For both Brennan and Lopez Luna, so much comes down to roots. Brennan’s fascination with Catalonia, a region of Spain that shares many political and cultural similarities to Quebec, comes from her upbringing in Montréal. Lopez Luna’s childhood, on the other hand, was spent in the shadow of the Malinche volcano, watching the matriarchs of his family boil big pots of water to nixtamalize corn—a process that involves softening the kernels for processing into masa—for fresh tortillas every morning. The first time that Juan breathed in the aroma of nixtamalized corn at the restaurant, which they now do every day, “there were a few tears,” he admits.
Corn, like wine, is a product of its terroir. It so happens that Ixtenco is not dissimilar from Catalonian wine country in its volcanic soils, salty minerality blown in from the sea, strong winds and hot, sunny days. “The elements of sunshine and freshness and saltiness and smokiness translate very well,” says Brennan.
And then there are the roots of the corn. While the restaurant’s produce, meat and fish are sourced locally, they bring in heirloom corn varieties from small producers in Ixtenco. Working with Mexican farmers for masa is a method of giving back to Lopez Luna’s ancestral land, which is especially important as more GMO corn enters Mexico and with it a rich heritage is at risk of disappearing. For Lopez Luna and Brennan, bringing heirloom corn to Alma is not just a matter of quality and taste; it is also an act of political resistance.
This summer, Alma’s roots will expand even further as its sister bar, formerly Tinc Set, becomes Bar Luz. In short, the Catalonian wine list stays, sourced by Brennan’s importing company Vin I Vida, but the menu and interiors will look to Mexico, rather than Spain, for inspiration. Think tacos on homemade tortillas, guisados (rich braised stews common to central Mexico) and other local and seasonal fare, with a big highlight on vegetables and seafood.
There’s no limit when your head, heart and plate are all connected.

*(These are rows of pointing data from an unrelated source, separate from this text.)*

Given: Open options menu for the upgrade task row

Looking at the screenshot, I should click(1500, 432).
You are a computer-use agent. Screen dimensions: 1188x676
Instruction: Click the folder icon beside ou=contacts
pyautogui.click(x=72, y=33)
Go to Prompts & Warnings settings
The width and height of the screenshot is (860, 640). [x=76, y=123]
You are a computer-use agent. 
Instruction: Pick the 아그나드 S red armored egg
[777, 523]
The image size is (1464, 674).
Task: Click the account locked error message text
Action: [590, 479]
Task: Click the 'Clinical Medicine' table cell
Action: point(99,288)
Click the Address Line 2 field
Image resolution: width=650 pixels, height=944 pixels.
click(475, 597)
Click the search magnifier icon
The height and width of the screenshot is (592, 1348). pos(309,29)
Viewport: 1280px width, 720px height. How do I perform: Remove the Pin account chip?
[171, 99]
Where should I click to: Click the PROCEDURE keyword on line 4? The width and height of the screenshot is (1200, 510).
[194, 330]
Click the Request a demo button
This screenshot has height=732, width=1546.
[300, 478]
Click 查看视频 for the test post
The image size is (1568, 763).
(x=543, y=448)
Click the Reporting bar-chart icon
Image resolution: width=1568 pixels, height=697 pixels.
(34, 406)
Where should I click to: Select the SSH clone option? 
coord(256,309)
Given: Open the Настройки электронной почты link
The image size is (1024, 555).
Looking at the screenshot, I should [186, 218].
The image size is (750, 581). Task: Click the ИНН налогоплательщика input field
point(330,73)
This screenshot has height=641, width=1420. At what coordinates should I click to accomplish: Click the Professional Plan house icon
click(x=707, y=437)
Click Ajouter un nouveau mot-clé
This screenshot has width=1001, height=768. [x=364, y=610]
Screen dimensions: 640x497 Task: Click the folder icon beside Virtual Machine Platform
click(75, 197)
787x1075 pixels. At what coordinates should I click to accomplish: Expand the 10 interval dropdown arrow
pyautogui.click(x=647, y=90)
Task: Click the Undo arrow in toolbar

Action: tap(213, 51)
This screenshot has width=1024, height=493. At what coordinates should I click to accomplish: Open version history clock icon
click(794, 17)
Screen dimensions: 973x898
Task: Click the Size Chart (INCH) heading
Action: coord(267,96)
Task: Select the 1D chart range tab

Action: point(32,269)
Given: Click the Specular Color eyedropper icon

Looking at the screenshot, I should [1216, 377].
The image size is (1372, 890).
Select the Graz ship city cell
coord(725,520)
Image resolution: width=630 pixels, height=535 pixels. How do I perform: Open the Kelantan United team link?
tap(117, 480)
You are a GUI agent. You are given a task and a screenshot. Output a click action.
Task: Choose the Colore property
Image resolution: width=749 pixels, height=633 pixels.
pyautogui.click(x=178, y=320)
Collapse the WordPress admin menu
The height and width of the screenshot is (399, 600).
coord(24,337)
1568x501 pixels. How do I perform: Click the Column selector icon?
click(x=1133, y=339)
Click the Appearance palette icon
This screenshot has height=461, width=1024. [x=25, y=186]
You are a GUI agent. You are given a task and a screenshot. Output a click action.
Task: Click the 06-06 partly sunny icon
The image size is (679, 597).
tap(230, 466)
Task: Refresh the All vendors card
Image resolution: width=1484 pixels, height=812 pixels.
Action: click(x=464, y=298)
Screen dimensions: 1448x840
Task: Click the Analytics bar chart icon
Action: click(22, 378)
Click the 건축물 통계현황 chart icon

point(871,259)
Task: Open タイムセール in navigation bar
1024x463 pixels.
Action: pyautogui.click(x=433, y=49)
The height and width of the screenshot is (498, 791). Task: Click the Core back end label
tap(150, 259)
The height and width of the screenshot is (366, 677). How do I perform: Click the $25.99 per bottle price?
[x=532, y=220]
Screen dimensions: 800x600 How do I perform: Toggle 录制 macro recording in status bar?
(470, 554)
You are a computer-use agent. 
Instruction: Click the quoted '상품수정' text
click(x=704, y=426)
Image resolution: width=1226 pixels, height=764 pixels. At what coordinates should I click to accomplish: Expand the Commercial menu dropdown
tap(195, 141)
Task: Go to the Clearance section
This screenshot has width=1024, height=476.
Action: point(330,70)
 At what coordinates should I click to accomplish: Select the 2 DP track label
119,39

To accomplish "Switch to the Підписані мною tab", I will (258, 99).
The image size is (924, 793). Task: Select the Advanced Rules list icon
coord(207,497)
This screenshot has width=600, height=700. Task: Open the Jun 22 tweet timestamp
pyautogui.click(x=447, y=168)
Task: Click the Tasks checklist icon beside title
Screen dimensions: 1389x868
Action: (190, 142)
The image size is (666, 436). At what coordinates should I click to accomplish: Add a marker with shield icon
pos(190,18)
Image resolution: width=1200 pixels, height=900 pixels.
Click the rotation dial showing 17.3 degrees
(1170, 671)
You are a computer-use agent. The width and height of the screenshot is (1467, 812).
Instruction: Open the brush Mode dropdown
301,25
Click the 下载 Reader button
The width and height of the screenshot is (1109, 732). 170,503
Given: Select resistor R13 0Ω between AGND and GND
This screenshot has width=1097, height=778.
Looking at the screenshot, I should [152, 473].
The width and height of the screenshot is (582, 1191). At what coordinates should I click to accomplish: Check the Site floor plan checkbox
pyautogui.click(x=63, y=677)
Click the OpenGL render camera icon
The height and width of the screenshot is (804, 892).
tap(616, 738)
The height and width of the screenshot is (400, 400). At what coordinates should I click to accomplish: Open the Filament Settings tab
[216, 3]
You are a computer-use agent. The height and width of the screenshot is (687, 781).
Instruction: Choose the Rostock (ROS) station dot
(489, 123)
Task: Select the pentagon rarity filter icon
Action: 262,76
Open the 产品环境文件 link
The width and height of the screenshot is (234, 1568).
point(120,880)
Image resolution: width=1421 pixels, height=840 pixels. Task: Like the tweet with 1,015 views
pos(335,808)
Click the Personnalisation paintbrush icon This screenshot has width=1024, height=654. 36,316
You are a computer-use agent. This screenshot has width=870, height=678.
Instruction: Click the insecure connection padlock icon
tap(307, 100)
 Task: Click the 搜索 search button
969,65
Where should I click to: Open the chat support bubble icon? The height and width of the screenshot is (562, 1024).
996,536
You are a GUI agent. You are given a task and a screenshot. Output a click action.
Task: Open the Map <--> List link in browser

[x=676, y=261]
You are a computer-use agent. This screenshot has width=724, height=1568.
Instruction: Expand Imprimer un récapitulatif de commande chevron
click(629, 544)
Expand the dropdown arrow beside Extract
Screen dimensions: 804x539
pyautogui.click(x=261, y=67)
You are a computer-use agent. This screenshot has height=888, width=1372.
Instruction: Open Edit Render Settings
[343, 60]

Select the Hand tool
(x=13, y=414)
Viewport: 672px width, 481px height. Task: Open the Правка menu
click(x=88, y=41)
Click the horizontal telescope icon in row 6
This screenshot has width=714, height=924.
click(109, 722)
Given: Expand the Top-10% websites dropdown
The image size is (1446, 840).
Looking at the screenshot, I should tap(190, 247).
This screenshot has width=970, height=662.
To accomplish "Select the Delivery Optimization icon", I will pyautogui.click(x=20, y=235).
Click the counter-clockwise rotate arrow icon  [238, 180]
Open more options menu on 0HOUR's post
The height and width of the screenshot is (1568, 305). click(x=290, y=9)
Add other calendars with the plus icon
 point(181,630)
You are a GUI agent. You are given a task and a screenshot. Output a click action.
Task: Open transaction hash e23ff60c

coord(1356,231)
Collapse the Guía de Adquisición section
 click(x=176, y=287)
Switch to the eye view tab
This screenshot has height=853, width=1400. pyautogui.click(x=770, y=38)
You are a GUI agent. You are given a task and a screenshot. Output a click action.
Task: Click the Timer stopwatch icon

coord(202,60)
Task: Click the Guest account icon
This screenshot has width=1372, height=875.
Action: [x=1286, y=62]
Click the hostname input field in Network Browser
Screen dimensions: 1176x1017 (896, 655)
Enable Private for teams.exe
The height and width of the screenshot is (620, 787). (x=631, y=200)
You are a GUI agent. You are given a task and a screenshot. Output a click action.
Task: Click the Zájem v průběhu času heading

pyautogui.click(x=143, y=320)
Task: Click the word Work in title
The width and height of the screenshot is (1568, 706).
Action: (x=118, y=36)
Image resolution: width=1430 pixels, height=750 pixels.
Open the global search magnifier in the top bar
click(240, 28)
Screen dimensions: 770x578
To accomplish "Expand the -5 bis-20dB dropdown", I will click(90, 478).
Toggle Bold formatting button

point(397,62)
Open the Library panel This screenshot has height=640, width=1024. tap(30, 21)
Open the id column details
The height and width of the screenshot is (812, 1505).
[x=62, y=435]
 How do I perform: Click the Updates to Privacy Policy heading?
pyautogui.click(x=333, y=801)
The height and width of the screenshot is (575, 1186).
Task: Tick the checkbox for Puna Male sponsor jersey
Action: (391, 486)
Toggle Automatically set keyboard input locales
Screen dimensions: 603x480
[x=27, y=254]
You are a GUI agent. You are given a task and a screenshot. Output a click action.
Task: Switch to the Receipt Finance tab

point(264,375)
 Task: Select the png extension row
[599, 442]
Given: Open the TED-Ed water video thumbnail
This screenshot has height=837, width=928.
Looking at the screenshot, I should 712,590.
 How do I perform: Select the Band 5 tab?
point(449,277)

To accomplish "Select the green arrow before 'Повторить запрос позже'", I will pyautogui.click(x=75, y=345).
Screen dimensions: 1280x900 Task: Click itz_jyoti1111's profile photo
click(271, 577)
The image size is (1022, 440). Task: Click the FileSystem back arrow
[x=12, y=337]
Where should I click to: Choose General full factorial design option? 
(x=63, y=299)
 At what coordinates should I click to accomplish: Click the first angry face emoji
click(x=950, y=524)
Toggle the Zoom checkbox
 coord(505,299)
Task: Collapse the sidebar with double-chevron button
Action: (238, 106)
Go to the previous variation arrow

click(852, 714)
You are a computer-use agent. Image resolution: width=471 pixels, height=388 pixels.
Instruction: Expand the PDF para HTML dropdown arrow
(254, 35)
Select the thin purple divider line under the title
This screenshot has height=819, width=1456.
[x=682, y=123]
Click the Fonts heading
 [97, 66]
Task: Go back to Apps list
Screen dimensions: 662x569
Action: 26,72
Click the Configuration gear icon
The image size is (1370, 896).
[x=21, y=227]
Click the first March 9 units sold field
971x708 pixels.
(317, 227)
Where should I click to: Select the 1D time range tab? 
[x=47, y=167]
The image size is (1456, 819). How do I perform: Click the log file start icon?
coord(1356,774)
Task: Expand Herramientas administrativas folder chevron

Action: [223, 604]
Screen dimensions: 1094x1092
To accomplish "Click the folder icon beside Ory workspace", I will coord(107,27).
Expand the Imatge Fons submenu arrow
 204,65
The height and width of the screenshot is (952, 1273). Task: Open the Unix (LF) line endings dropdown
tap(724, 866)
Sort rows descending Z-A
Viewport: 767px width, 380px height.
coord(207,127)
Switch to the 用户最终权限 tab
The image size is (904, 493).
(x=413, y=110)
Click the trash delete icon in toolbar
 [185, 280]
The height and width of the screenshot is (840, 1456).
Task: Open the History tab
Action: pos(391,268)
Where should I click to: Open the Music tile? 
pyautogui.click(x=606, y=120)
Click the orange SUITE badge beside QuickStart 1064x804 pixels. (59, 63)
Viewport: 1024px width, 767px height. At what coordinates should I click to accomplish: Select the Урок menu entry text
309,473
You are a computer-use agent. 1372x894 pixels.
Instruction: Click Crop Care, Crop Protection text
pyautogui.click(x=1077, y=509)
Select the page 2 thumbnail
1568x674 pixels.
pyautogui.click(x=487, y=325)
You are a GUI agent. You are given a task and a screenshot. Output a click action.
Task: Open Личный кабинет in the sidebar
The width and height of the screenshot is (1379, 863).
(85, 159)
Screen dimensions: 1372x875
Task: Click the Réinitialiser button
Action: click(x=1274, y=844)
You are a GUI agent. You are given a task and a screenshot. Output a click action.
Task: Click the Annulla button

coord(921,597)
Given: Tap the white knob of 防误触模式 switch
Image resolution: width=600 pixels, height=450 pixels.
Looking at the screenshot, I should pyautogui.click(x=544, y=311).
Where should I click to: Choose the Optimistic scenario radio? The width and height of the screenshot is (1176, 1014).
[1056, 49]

And maybe the most exciting part is that the refurbished space will allow them to nixtamalize their corn and make tortillas on a larger scale, for wholesale distribution. It’s just another way that they are furthering the mission of bringing quality, heirloom, consciously produced Mexican masa to the people of Montréal.
“I think something we’ve realized since closing Tinc Set, and looking forward to the opening of Luz, is getting comfortable with the idea of evolving and allowing our creativity to guide us,” says Brennan. “Restaurants have often been a space that’s so repetitive; you have your one concept. We’re excited to allow our restaurants to reflect our own lives and evolution.”

Nixtamalization is a traditional Meso-American process used to prepare maize by soaking to remove the outer layer, making the corn more digestible. It’s then ground into masa, a dough used to make tortillas.